Common cardiovascular disorders

Below are several common cardiovascular disorders, along with their causes, pathophysiology, signs and symptoms, diagnostic test findings, treatments, and nursing interventions.

Common cardiovascular disorders: Arterial occlusive disease

A common complication of atherosclerosis, arterial occlusive disease may affect any artery but typically affects the peripheral arteries, such as the carotid (and its branches) and the lower extremity arteries (femoral, popliteal, posterior tibial, anterior tibial, and peroneal). The upper extremity arteries (subclavian, axillary, brachial, radial, and ulnar) are less commonly affected. Arterial occlusions may be acute or chronic. Men suffer from arterial occlusive disease more commonly than women.

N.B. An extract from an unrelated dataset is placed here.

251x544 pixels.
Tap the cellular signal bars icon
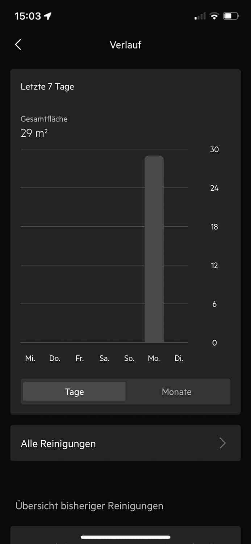pyautogui.click(x=200, y=16)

Common cardiovascular disorders: What causes it

Risk factors for arterial occlusive disease include smoking, aging, hypertension, hyperlipidemia, diabetes mellitus, and family history of vascular disorders, MI, or stroke. Causes include:

  • emboli formation
  • infection
  • thrombosis
  • trauma or fracture
  • vasculitis.

Common cardiovascular disorders: Pathophysiology

In arterial occlusive disease, obstruction or narrowing of the lumen of the aorta and its major branches causes an interruption of blood flow, usually to the legs and feet.

Prognosis? It all depends…

Focus Topic: Common cardiovascular disorders

Prognosis depends on the location of the occlusion, the development of collateral circulation to counteract reduced blood flow and, in acute disease, the time elapsed between occlusion and its removal.

Common cardiovascular disorders: What to look for

Signs and symptoms depend on the severity and site of the arterial occlusion. Acute arterial occlusion may produce the five classic Ps:

  1. paralysis
  2. pain
  3. paresthesia
  4. pallor
  5. pulselessness.

Other signs and symptoms include:

  • unequally cool extremities when compared with each other
  • intermittent claudication
  • severe pain in the toes or feet (aggravated by elevating the extremity and sometimes relieved by keeping the extremity in a dependent position)
  • ulcers or gangrene
  • pallor on elevation, followed by redness with dependency
  • delayed capillary filling, hair loss, or trophic nail changes
  • diminished or absent extremity pulses.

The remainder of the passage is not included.